Yesterday on Facebook someone challenged the idea that you must first be a long-time, dedicated reader before you can become a successful writer. He claimed to have read somewhere that a lifetime of reading only makes you a better reader and has nothing to do with your skills as a writer.
I thought about that and tried to imagine coming at writing without having a long history of reading for pleasure. As a kid I always had a book in my hand and preferred going off somewhere quiet to immerse myself in whatever story I happened to be reading that day.
At the same time, I recognized that not everybody did that, and especially not kids. I was teased for it, sometimes unmercifully, and I think now that I really did miss out on many childhood pleasures by refusing to engage in the real world, preferring an exotic or pretend world instead. Reading seemed natural.

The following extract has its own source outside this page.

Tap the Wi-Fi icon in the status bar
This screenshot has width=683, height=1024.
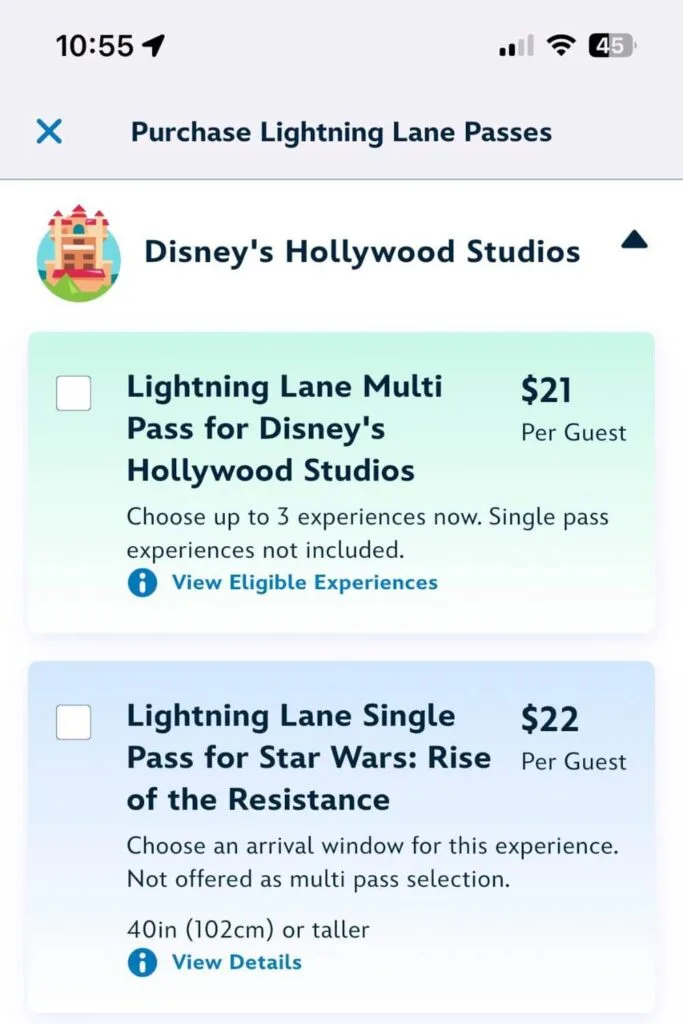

Moving from reading to writing almost had to happen.
But what about people who didn’t spend their early years reading but now want to write? They can’t go back and re-do the past and they can’t possibly catch up, but writing is all they want to do now. How will they do it? My answer to that person on Facebook, as I look at it now, was dismissive and cavalier and not at all helpful.
This is what I wrote:
If, as a writer, you don't have a long, varied background in reading how could you possibly know what works in writing and what doesn't? A lifetime of reading gives you an invaluable edge. Those words have seeped in, almost like osmosis, and you construct your own worlds, not by copying but by remembering and recognizing that certain words, certain ways of delivering them, have power. I pity the writer who thinks a lifetime of reading isn't good practice. Their work ahead will be so much harder.
So I’m asking you, because I can only look at it from my own sequestered point of view, can writers successfully navigate the process without being voracious readers first? Emphasis on ‘voracious’, because we can’t get through life without reading. We read instructions and labels and the news and enough to get through school, but is the need, the habit, the JOY of reading a prerequisite for writing?
And if it isn’t, how else do we learn to write?
Comments, as always, are open. I’d love to know how others come at this. The whole idea of becoming a writer is a constant mystery.
I agree with you 100%, Ramona -- can't be a writer unless you're a reader. The only caveat, I think, is the "lifetime reader" part -- if people didn't read as kids but they want to write as adults, fine. Read a lot. It's not impossible. It helps if you start when you're a child, but you're not doomed if you didn't.
The idea that being a reader only makes you a better reader and has nothing to do with your skills as a writer is just poppycock 😂 Probably a statement made by someone who doesn't want to read. Sorry not sorry -- that's not how it works.
In language acquisition theory, there’s this idea that input has to proceed output. All humans have the innate ability to learn language, but their exposure to language is what ultimately drives their language ability and usage- what native language they speak, their vocabulary, grammatical structures, accent, etc.
I would imagine that reading has the same impact on writing. Much like oral language learning (both for native languages and discussed more prominently when talking about second language acquisition), there is likely a “critical period” when we’re younger in which the more we read, the better we get at it, and the more sophisticated language structures we pick up that we then in turn use in writing. Like another commenter said, it doesn’t mean that we can’t learn to write as adults, but we’re probably going to have a whole lot of reading to do (and maybe even writing workshops to attend) to catch up to our peers who have a lifetime of reading under their belts.